Exercise:
Please set out the part of the entries that opens with the line containing "will click(x=1267, y=295)." and closes with the last line of the entries as a numbered list, one line per item, with blank lines left out.

# START OF Extracted entries

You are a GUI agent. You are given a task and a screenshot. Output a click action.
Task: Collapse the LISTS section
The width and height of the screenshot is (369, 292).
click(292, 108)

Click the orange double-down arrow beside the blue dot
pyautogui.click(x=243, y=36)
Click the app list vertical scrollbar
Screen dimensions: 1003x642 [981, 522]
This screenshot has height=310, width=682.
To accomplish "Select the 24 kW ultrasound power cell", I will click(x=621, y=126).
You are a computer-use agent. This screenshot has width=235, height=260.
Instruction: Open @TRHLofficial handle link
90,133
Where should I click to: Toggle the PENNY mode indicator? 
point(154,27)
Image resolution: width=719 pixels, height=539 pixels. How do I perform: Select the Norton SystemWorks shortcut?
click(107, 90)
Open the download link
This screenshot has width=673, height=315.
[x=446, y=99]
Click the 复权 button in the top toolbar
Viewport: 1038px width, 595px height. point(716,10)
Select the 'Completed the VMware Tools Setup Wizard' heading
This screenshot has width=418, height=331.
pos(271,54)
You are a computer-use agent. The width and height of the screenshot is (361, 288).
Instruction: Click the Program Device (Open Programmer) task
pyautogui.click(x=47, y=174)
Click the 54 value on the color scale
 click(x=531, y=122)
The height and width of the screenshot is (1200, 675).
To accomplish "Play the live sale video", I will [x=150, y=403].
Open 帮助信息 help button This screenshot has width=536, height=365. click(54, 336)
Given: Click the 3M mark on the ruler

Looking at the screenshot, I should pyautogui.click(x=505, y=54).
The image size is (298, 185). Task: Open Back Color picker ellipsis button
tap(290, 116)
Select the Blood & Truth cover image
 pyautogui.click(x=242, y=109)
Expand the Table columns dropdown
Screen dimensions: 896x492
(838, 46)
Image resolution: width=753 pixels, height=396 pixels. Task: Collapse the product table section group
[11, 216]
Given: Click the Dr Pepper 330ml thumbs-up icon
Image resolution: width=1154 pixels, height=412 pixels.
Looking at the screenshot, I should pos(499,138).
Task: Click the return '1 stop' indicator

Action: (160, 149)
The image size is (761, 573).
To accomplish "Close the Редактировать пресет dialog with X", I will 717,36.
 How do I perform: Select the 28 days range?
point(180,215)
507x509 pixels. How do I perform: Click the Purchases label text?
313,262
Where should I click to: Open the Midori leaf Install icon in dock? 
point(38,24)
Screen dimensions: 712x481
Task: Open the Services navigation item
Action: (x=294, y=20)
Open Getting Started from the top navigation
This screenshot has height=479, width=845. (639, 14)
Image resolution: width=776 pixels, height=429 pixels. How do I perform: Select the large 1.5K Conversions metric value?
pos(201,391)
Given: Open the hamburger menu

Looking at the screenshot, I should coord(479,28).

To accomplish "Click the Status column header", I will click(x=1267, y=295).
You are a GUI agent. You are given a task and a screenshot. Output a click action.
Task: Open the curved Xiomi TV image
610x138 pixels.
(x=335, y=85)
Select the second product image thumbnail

# END OF Extracted entries

Output for this task:
1. To accomplish "Click the Status column header", I will click(x=1267, y=295).
2. You are a GUI agent. You are given a task and a screenshot. Output a click action.
3. Task: Open the curved Xiomi TV image
4. 610x138 pixels.
5. (x=335, y=85)
6. Select the second product image thumbnail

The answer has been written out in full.